他社に対して当社の知的財産権を尊重するよう求める一方、他社の知的財産権も尊重しています。
サービス・ソリューション事業への対応
「モノ」「コト」によるソリューションの提供が求められています。サービス・ソリューション事業においては、お客様やパートナーとの協創が鍵となります。お客様やパートナーに提供する知財や協創の過程で生まれる知財、特にデータやノウハウといった知的財産権だけでは保護しきれない知財の取り扱いは重要です。このような知財の取り扱いについて、お客様やパートナーとWin-Winの関係を構築できるよう、PoC(Proof of Concept)フェーズの守秘義務契約から、共同開発契約、事業化フェーズの契約まで知財面からサポートしています。
知財インテリジェンスの提供
事業戦略を検討している部門などを支援するため、事業アイデアの探索、事業アイデアの具体化・事業化、事業拡大という段階に応じて、知財情報などの分析結果を提供する活動に取り組んでいます。このような活動はIPランドスケープとも呼ばれており、知財部門の役割の一つとして認知されてきています。
人財育成と発明者報奨・知的財産権表彰制度
知的財産本部は、日本弁理士10名、中国弁理士1名(2025年4月現在)を擁する専門家集団です。事業のグローバル化に対応できる人財の育成を図るとともに、各人の多様な経験を活かせる組織をめざしています。

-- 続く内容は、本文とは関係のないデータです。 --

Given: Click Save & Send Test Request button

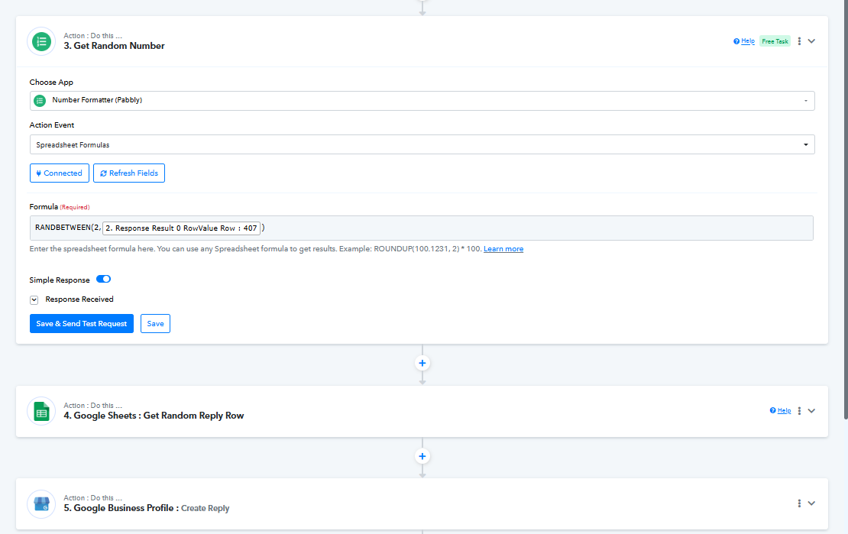Looking at the screenshot, I should tap(82, 324).
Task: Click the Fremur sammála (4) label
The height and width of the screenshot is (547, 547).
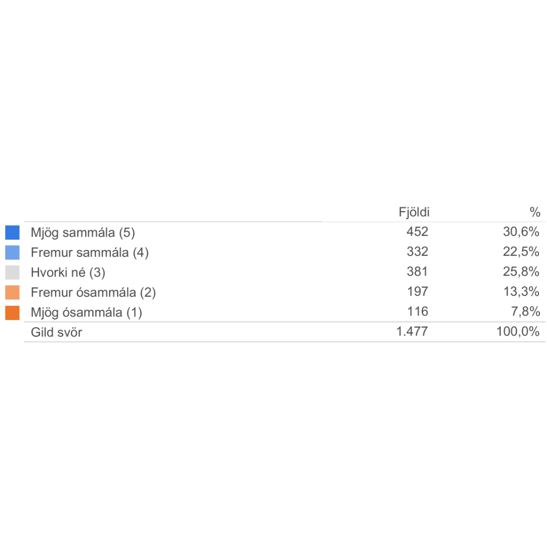Action: point(90,252)
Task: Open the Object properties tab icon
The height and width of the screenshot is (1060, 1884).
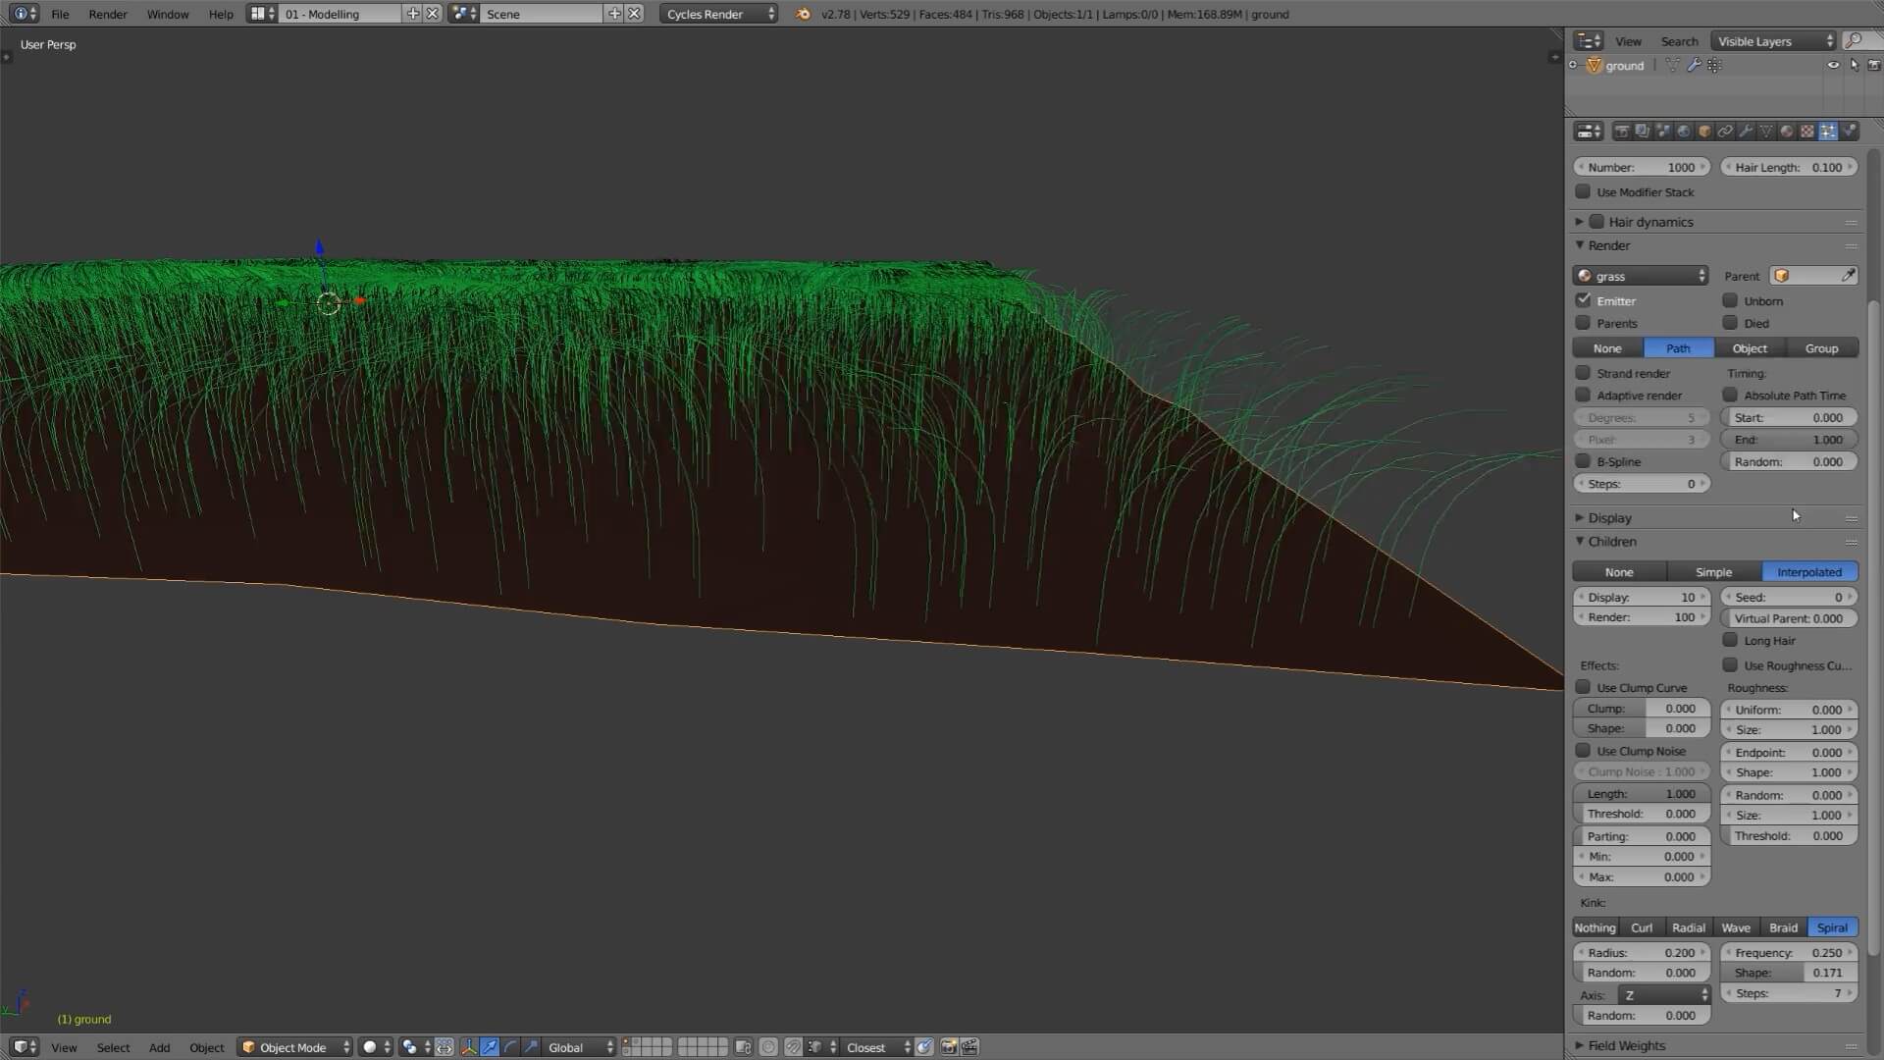Action: 1704,131
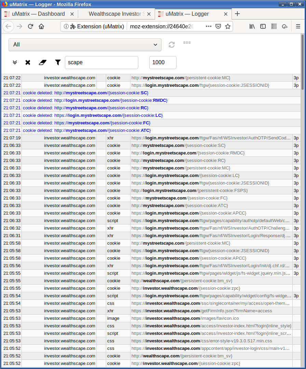Click the double chevron collapse icon in logger
The width and height of the screenshot is (306, 369).
(x=14, y=62)
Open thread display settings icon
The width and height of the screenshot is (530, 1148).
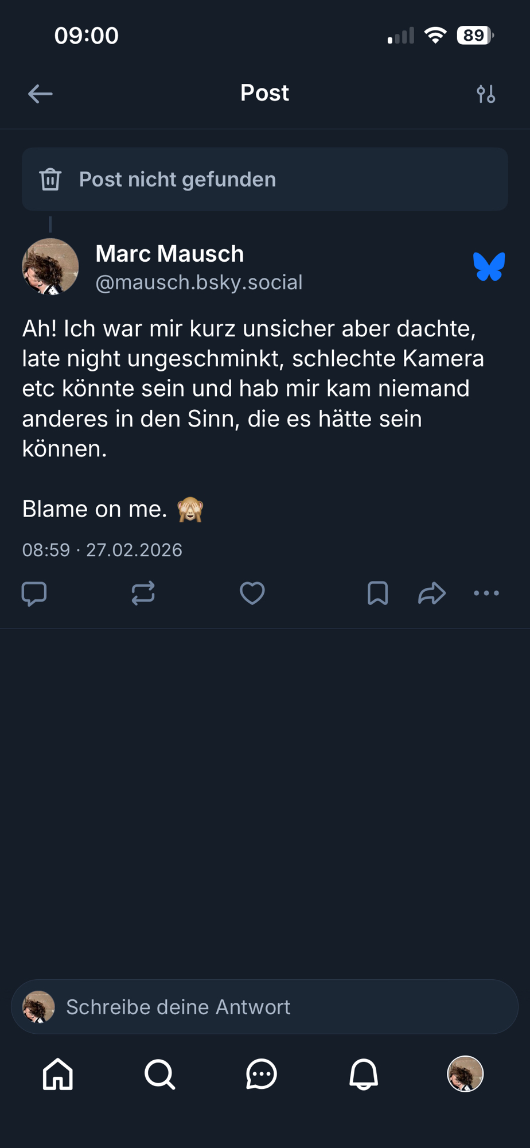[486, 94]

また、従業員への知財教育を実施するとともに、充実した発明者報奨制度、知的財産権表彰制度を設け、従業員の知財創出活動の活性化を図っています。これらの制度は事業環境の変化などに応じて適宜見直しを図っています。
事業のグローバル化に対応した国外知的財産権の強化
当社グループの2024年度海外売上収益比率は70%超となっています。このような事業のグローバル化に対応し、国外での特許出願・権利化を強化しています。なお、2024年度の国外への特許出願比率は73%でした。また、国外グループ会社での開発にあたり知財ポリシーの作成支援など、知財活動のサポートを行っています。
知的財産権データ(特許)
| 年度 | 2020 | 2021 | 2022 | 2023 | 2024 | |
|---|---|---|---|---|---|---|
| 特許出願件数 | 1,623 | 1,548 | 1,775 | 1,828 | 1,837 | |
| 国内 | 407 | 435 | 488 | 491 | 501 | |
| 国外 | 1,216 | 1,113 | 1,287 | 1,337 | 1,336 | |
| 特許保有件数 | 8,572 | 8,900 | 9,213 | 9,786 | 11,138 | |
| 国内 | 3,773 | 3,846 | 3,875 | 3,906 | 4,443 | |
| 国外 | 4,799 | 5,054 | 5,338 | 5,880 | 6,695 | |
各年度のデータは翌年度5月集計時点のデータ
新たなソリューションを生み出す「場」づくり
知財の確保だけでなく部門を超えたソリューション創生の場づくりにも積極的に取り組んでいます。
例えば、製品横断でソリューションアイデアを議論する場の提供を行っています。担当製品の異なる設計部門の技術者を集め、製品単位ではなく当社全体での強みと不足を理解し、事業全体でどうありたいかをより中長期的な視点で製品連携の観点で議論する場を提供することで、製品ごとの価値提供にとどまらない新たなソリューションアイデアの創生に貢献しています。
他にも、お客様の状況をよく知る営業部門やマーケティング部門と、既存製品をよく知る設計部門の技術者を集め、既存の製品・システム構造に縛られない議論ができる場を提供することで、既存製品の開発・改良の過程で得た知見に基づくアイデアにとどまらないソリューションアイデアの創生に貢献しています。